However, whenever I research these sorts of plays with FGS, I notice a difference between how computers play these spots and how humans do. Humans get all-in postflop way less often than computers. Let’s say you raise to 2bbs, I have 11bbs and make it 10bbs, and you just call. So we have less than 5% pot to play postflop; the solver might recognize that on 1% of runouts you don’t get all-in postflop, and that tiny sliver of EV you gained is worth more than the EV of shoving preflop. Humans will often play that spot in a way where they try their hardest to *never* get all-in preflop, when it’s unclear if that is even the best strategy.

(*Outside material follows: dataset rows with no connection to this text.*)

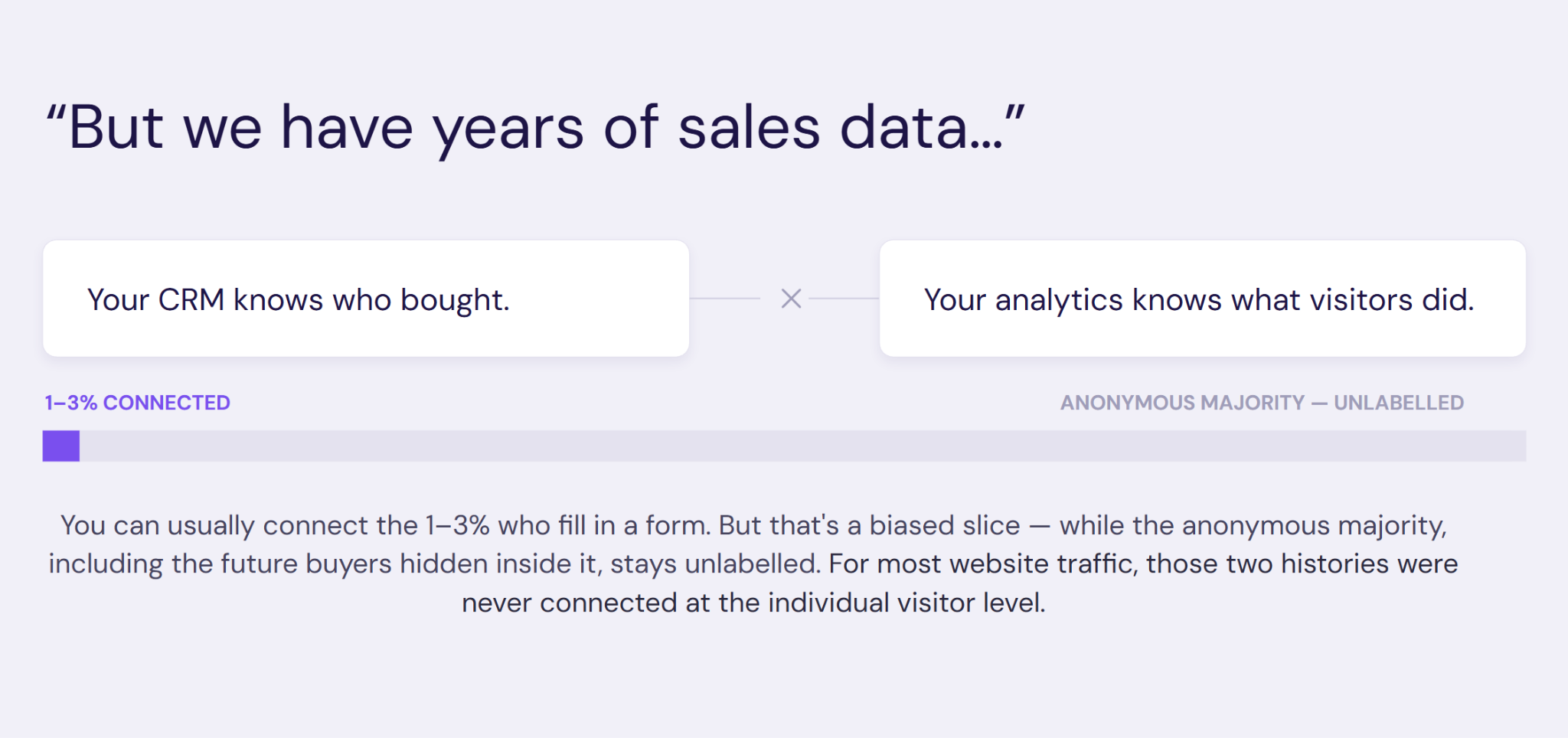
Task: Click the opening quotation mark in the heading
Action: [x=56, y=115]
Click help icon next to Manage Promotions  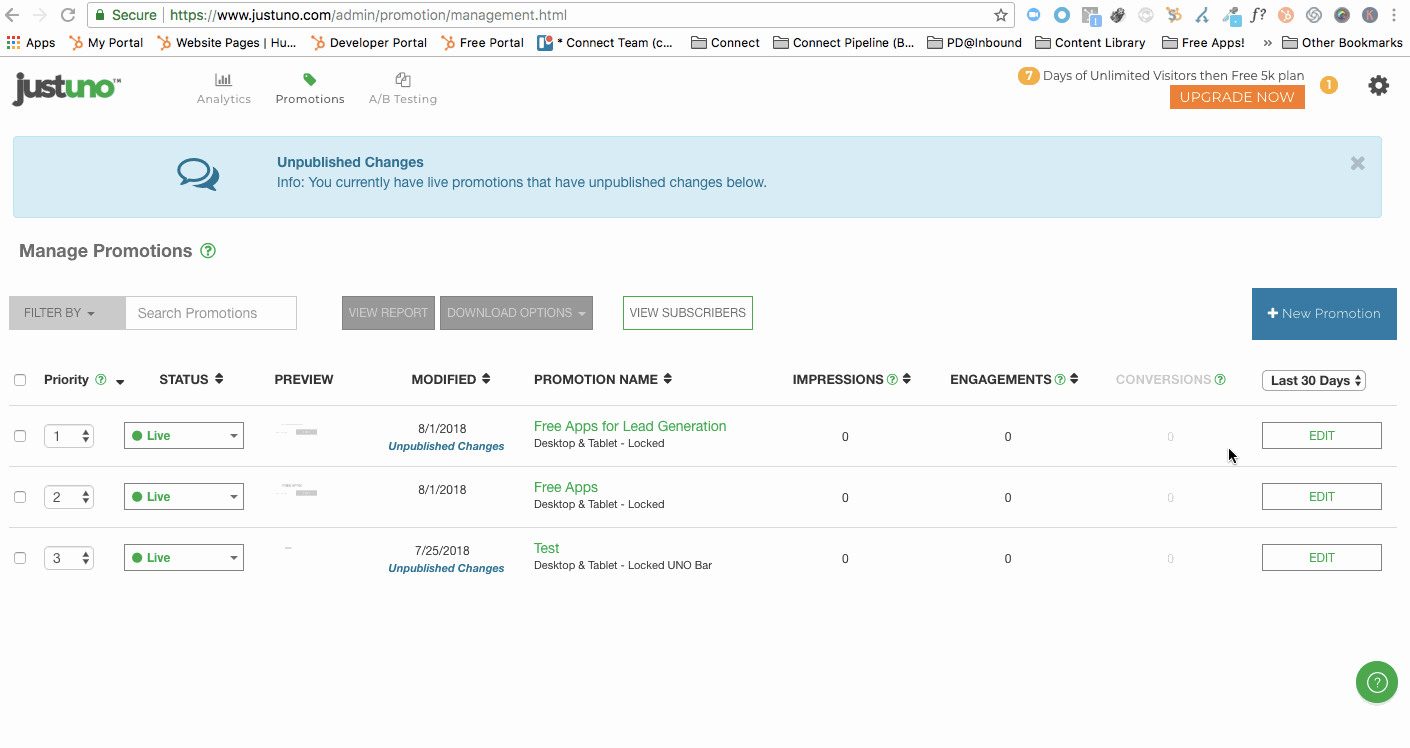click(x=208, y=251)
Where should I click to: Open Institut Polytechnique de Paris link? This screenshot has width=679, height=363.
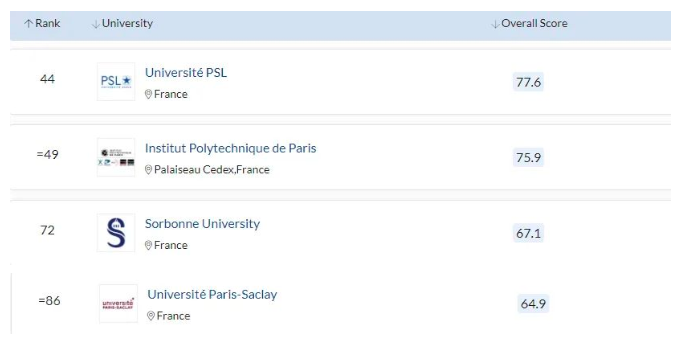click(x=230, y=148)
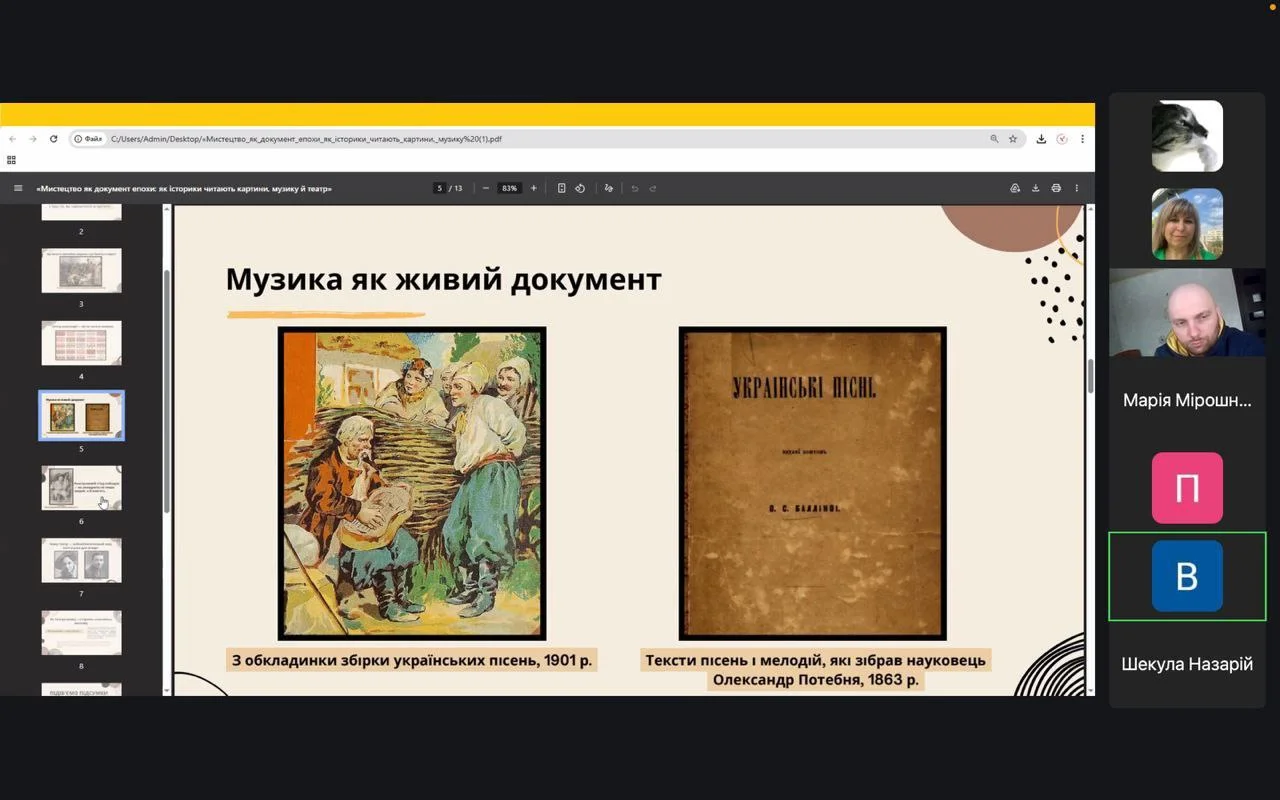1280x800 pixels.
Task: Open the Chrome three-dot menu
Action: pyautogui.click(x=1082, y=139)
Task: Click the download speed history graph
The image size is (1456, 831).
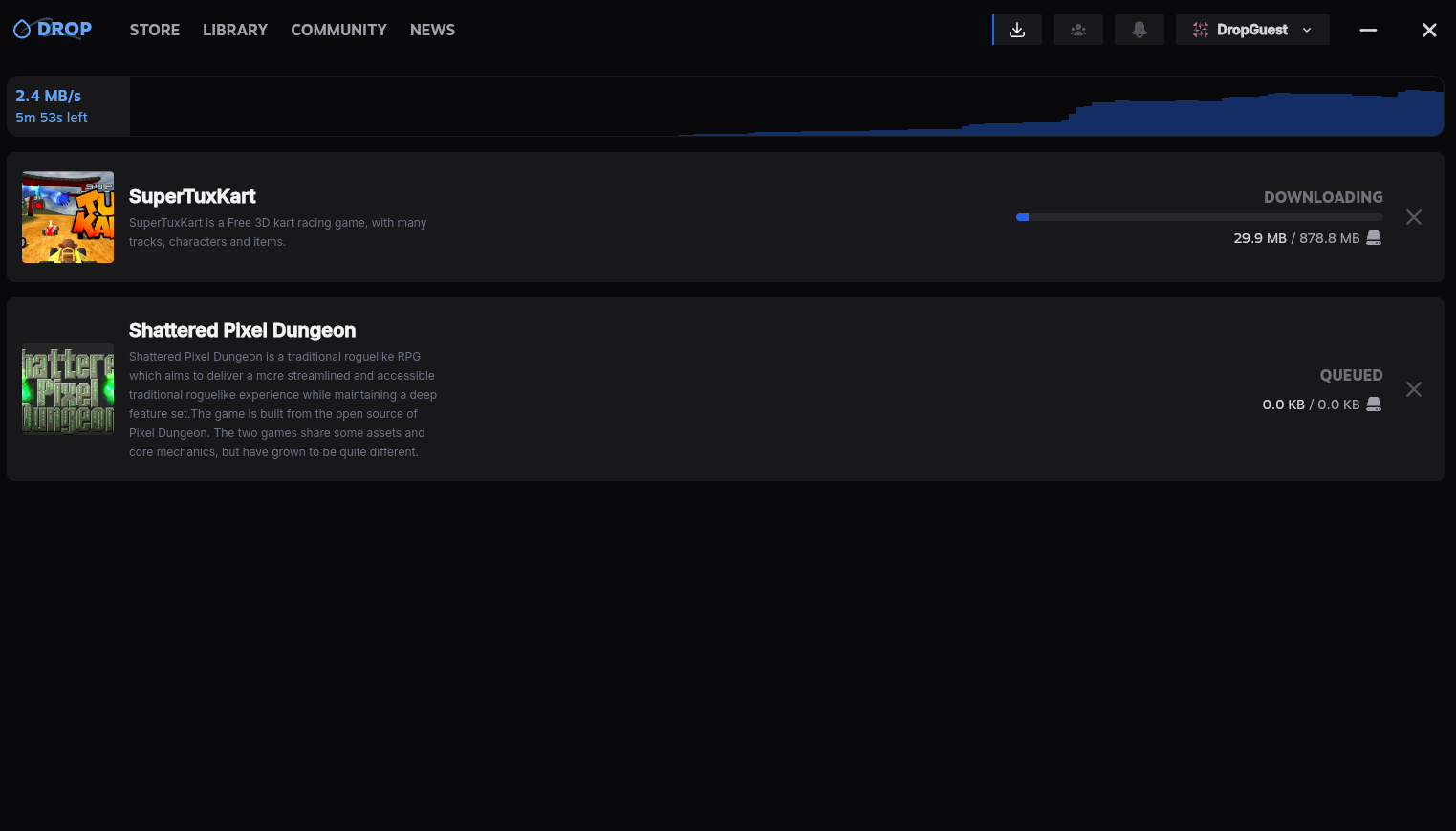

When explaining the play to a human, it’s easy to say something like “your primary objective is to not get all-in postflop,” but without a baseline of “but you’ll still get all-in 99% of the time,” that primary objective is a little meaningless. The primary objective is really to not make some sort of disastrous fold that costs you dearly.

In today’s hand at the FT of the GG Super Million$, I get cute and try to not get AIPF when I have one of the best hands possible to shove. It didn’t end up costing me because I won an all-in, but it could have.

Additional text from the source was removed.